Not bad, but if it's D&D, that's like saying, "hey all, try to look interested while Steve looks up all of his 3rd level spell options,  again, and your character stands around like a punching bag for ten minutes until your next turn starts."
. . . You could have someone not engaged who is equally distracted by daydreaming, doodling on their character sheet, sleeping at the table, obsessively worried about snacks, obsessively stacking or rolling dice for no reason, or breaking everyone's engagement with ill-timed jokes and movie quotes.
Bad habits have always been with us. Devices are just a tool.
Except many apps are intentionally designed to monopolize your attention.

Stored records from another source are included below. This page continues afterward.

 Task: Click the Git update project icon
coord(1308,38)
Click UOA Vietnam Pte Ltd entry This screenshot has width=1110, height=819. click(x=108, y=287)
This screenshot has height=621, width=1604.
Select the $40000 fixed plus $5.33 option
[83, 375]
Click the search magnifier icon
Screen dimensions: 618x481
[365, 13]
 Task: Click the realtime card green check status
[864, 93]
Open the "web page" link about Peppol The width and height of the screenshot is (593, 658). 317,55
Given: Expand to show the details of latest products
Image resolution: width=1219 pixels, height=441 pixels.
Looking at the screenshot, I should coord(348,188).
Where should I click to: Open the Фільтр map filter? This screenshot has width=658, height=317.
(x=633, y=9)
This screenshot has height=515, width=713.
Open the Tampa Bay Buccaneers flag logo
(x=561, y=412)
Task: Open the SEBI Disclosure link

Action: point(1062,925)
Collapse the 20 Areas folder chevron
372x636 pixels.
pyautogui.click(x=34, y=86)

Devices are easily the worst offenders of all those examples.
 

Yora

Legend
Not bad, but if it's D&D, that's like saying, "hey all, try to look interested while Steve looks up all of his 3rd level spell options,  again, and your character stands around like a punching bag for ten minutes until your next turn starts."
Group initative!

Letting all players start their turn at the same time, and doing each players' actions in the order that they decide what they want to do can help a lot with that. Players who need more time to consider their options can do that while the other players are taking their turns.
And in addition, players have more reason to pay attention during the enemys' turn because the players' turn will come up right after that. No time to do other stuff because you know you won't be doing anything for the next 10 minutes anyway.